**What you need to do:** Copy out the listing below word for word, starting at the line containing "Where should I click to: Select" and ending at the end of the listing. Leave the pictures out of your copy.
---------------
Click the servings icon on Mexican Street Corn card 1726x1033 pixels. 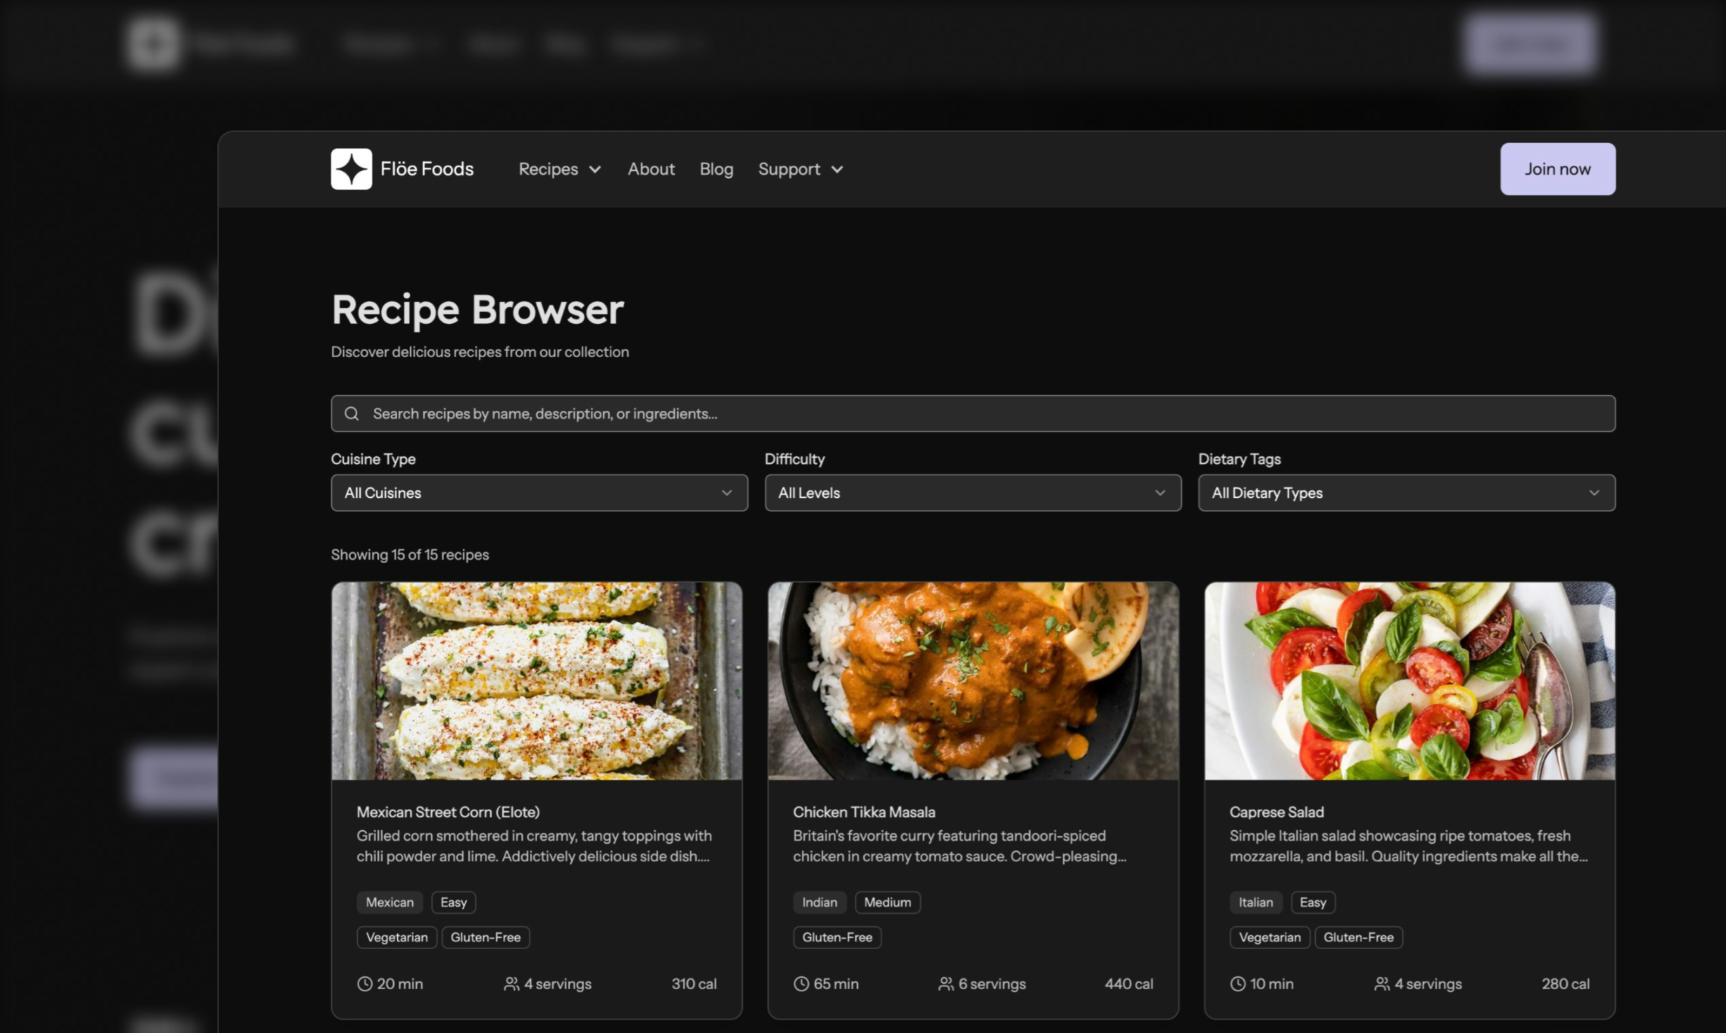pyautogui.click(x=511, y=984)
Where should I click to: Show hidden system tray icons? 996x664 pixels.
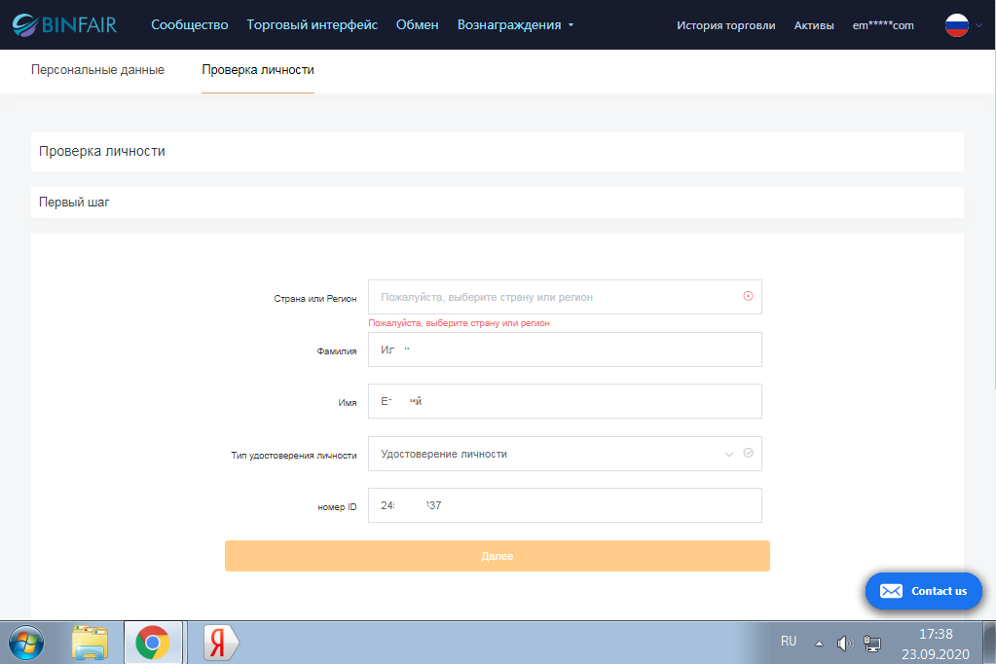pos(819,643)
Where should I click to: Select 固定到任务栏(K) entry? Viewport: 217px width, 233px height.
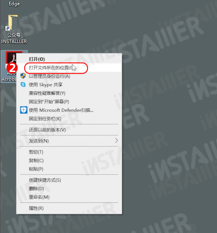(69, 119)
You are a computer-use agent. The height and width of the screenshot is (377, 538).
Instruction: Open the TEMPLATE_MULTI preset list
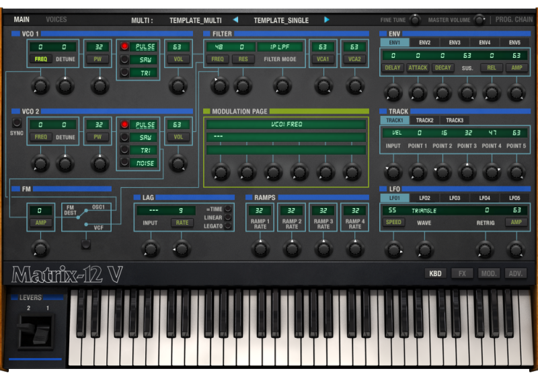click(x=195, y=20)
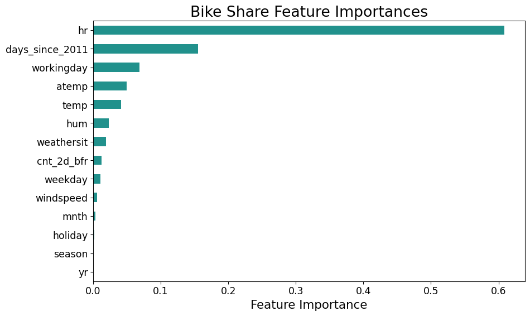
Task: Select the workingday bar
Action: tap(116, 68)
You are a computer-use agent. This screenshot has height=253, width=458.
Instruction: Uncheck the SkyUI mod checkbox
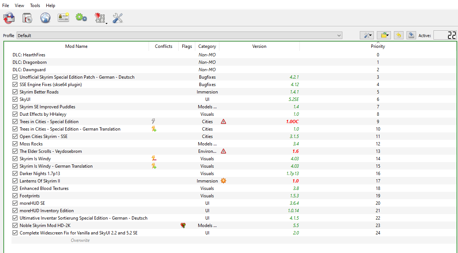click(x=15, y=99)
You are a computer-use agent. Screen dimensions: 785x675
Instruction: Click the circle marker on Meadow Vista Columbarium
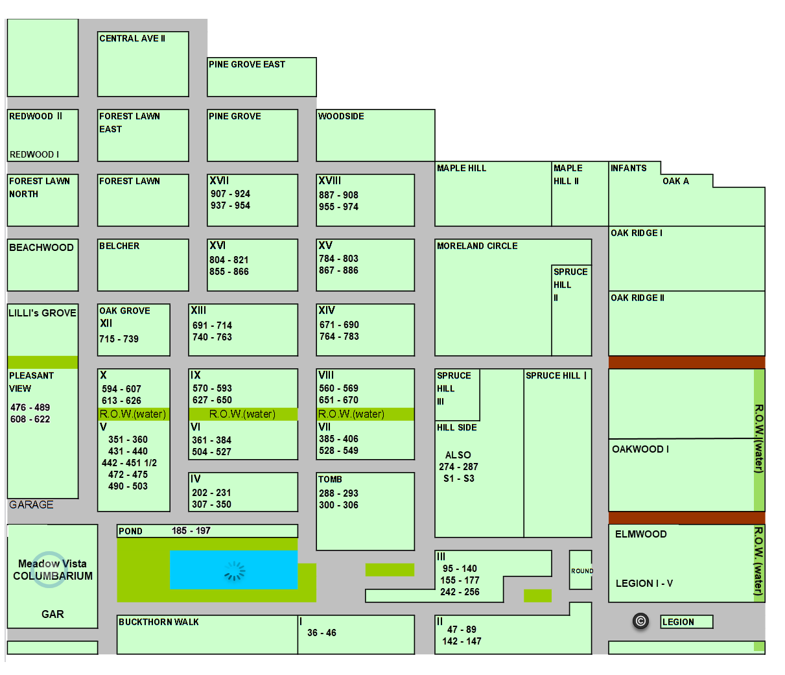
---------------
**Reply:**
Where should I click to: Select 固定到任务栏(K) entry? Viewport: 217px width, 233px height.
(69, 119)
You are a computer-use agent. The height and width of the screenshot is (377, 538).
Instruction: Open the TEMPLATE_MULTI preset list
click(x=195, y=20)
Task: Select the workingday bar
Action: tap(116, 68)
You are a computer-use agent. This screenshot has height=253, width=458.
Instruction: Uncheck the SkyUI mod checkbox
click(x=15, y=99)
You are a computer-use agent. Screen dimensions: 785x675
Instruction: Click the circle marker on Meadow Vista Columbarium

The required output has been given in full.